Critics have compared Ehrlich to Thomas Malthus for his multiple predictions of famine and economic catastrophe. The leading critic of Ehrlich was Julian Lincoln Simon, a libertarian theorist and the author of the book The Ultimate Resource, a book which argues a larger population is a benefit, not a cost. To test their two contrasting views on resources, in 1980, Ehrlich and Simon entered into a wager over how the price of metals would move during the 1980s. Ehrlich predicted that the price would increase as metals became more scarce in the Earth's crust, while Simon insisted the price of metals had fallen throughout human history and would continue to do so. Ehrlich lost the bet. Indeed such was the decline in the price of the five metals Ehrlich selected, Simon would have won even without taking inflation into account.

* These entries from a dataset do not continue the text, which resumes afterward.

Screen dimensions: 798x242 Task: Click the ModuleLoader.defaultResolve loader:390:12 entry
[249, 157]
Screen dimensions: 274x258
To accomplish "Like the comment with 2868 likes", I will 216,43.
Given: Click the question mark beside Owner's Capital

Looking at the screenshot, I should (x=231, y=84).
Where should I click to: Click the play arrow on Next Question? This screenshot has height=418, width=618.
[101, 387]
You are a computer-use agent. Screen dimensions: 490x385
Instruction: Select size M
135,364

In Ehrlich's books, many predictions are made, for example, The Population Bomb begins "[t]he battle to feed all of humanity is over. In the 1970s the world will undergo famines -- hundreds of millions of people are going to starve to death," while in "The End of Affluence", Ehrlich stated, "One general prediction can be made with confidence: the cost of feeding yourself and your family will continue to increase. There may be minor fluctuations in food prices, but the overall trend will be up". According to Ehrlich, the United States would see its life expectancy drop to 42 years by 1980 because of pesticide usage, and the nation's population would drop to 22.6 million by 1999 [1]. Criticizing Ehrlich on similar grounds as Simon was Ronald Bailey, a leader in the wise use movement, who wrote a book in 1993 entitled Eco-Scam where he blasted the views of Ehrlich, Lester Brown, Carl Sagan and other environmental theorists. While of the repeated theorizing Simon complained "As soon as one predicted disaster doesn't occur, the doomsayers skip to another... why don't the [they] see that, in the aggregate, things are getting better? Why do they always think we're at a turning point -- or at the end of the road?"
In his book Betrayal of Science and Reason, Ehrlich discussed these earlier predictions of his and re-affirmed his stances on population and resource issues.

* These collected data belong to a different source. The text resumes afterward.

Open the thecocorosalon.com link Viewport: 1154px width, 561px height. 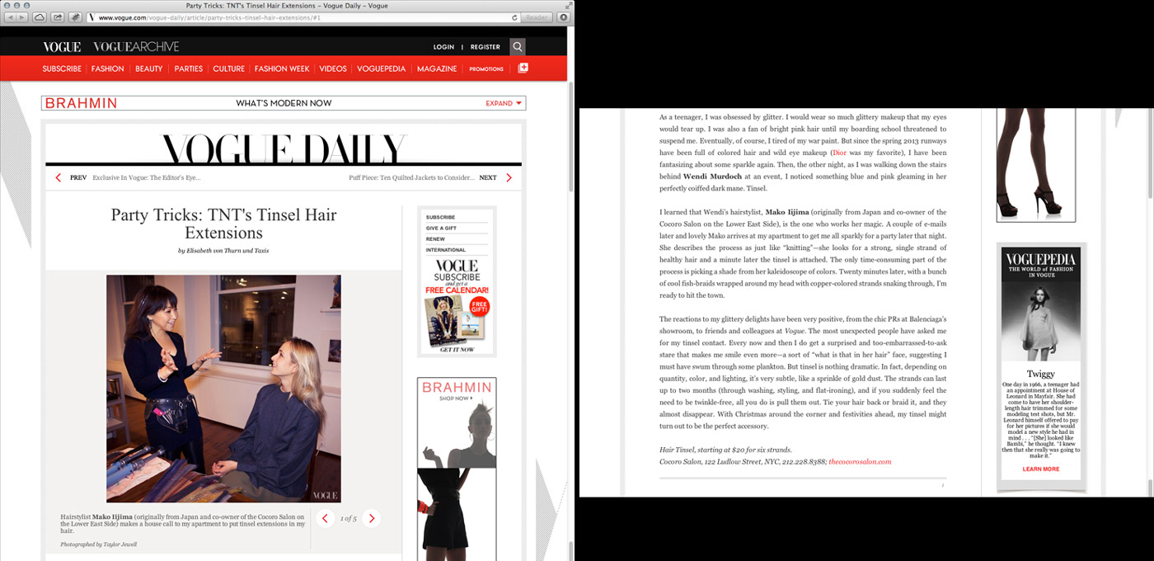pyautogui.click(x=860, y=462)
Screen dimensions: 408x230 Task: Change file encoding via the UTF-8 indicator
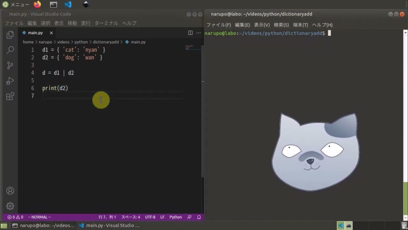[x=150, y=217]
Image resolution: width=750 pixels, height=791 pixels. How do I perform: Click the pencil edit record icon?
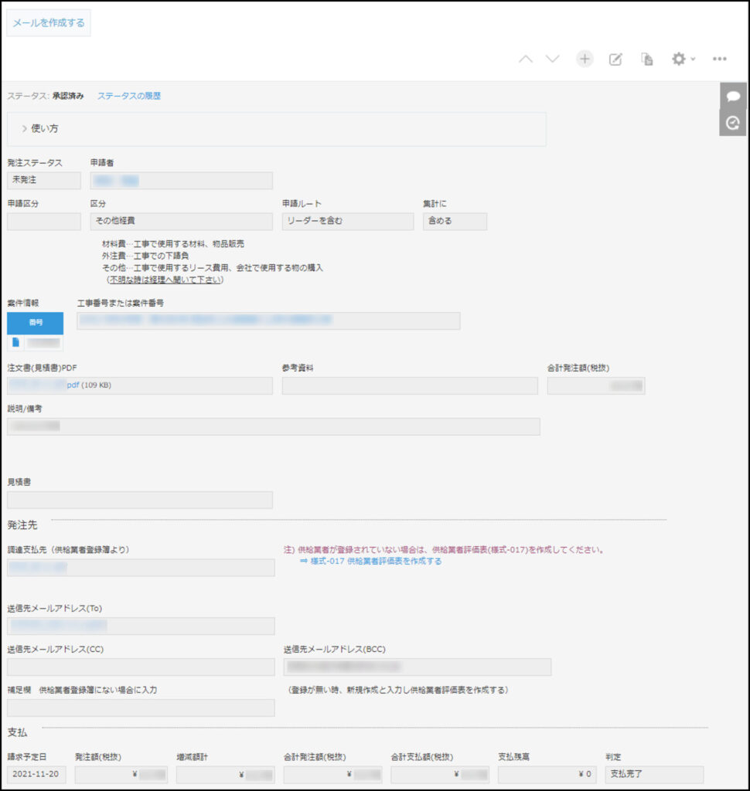click(x=615, y=59)
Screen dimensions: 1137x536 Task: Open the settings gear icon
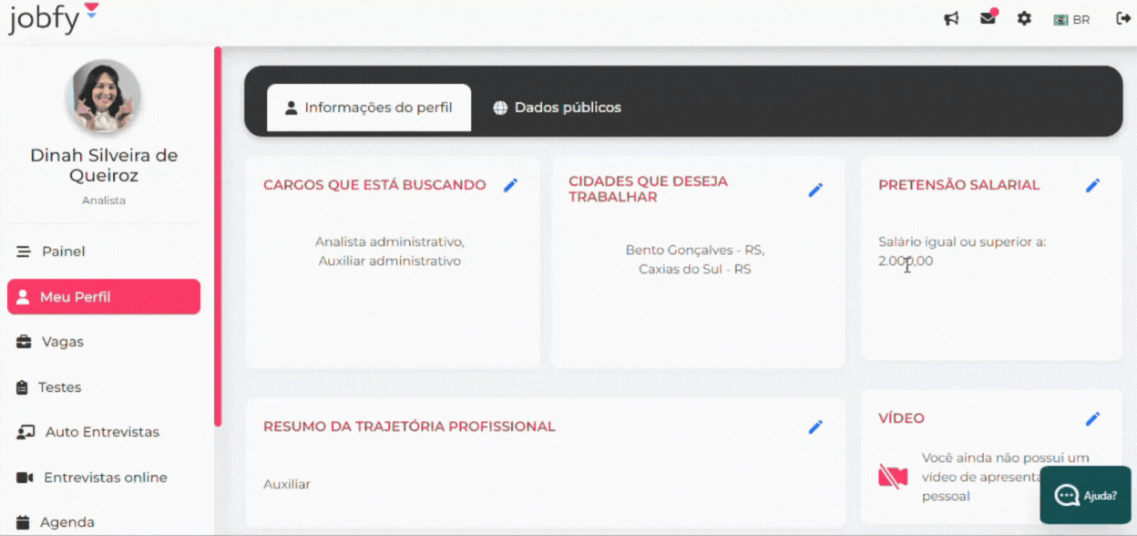(x=1023, y=17)
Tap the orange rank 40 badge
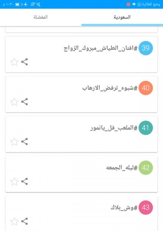The width and height of the screenshot is (163, 231). [x=146, y=88]
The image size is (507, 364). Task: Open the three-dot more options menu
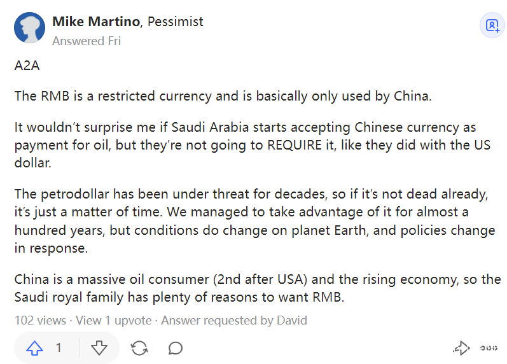489,347
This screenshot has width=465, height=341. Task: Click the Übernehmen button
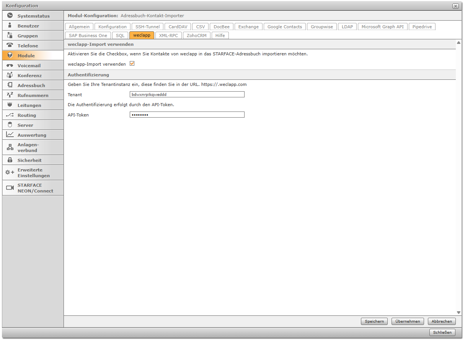click(x=408, y=322)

Ehrlich also has critics on the political left. These include Betsy Hartmann, author of the 1987 book Reproductive Rights and Wrongs: The Global Politics of Population Control & Contraceptive Choice. Hartmann accuses Ehrlich and other environmentalists who focus on population control of misanthropy, and believes that such focus is antithetical to activism on issues of social class and feminism.

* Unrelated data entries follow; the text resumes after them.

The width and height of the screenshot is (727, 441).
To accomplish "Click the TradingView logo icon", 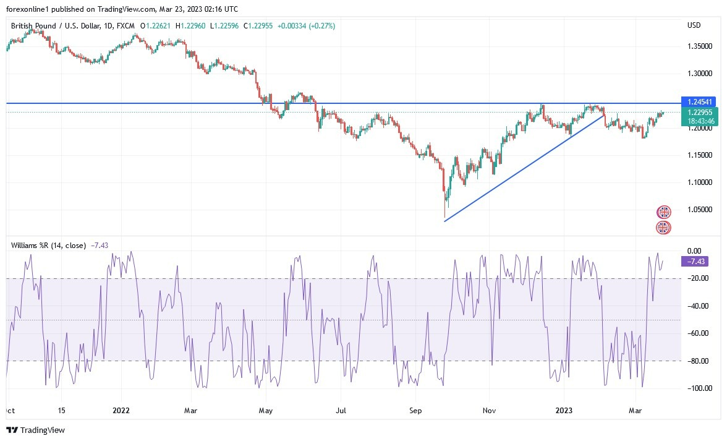I will pyautogui.click(x=11, y=430).
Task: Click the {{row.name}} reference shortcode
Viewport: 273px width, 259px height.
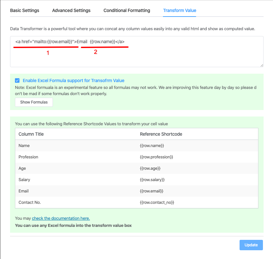Action: coord(152,146)
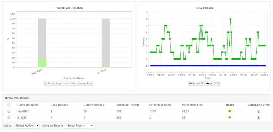Open the Select Action dropdown
The height and width of the screenshot is (132, 273).
coord(26,126)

There has been much criticism of the book from demographers today (chiefly Phillip Longman in his 2004 The Empty Cradle) who argues that the "baby boom" of the 1950s was an aberration unlikely to be repeated and that population decline in an urbanized society is by nature hard to prevent because of the economic liability children become.
The Skeptical Environmentalist by Bjørn Lomborg disputes many of the claims in the book.
Various Indices of Economic Freedom claim that lack of property rights, not high population density, is the real cause of famine. Thus, countries such as China, India, South Korea, and Botswana were able to eliminate their famines by adopting property rights. Likewise, countries such as Ethiopia, Zimbabwe, and North Korea created famines when they abolished property rights. Ehrlich's book does not explain why South Korea is so much better off than North Korea, but an analysis of property rights explains this difference very well.
Basically, the fact that mankind has learned how to produce enough food to feed everyone has increased due to the panics that the book created. However, while those changes were indeed good the theories themselves were so flawed that the scientific community dropped them long ago. And yet those same theories, now so long debunked, fuel the private philosophic wars of those who have nothing better to do with their lives.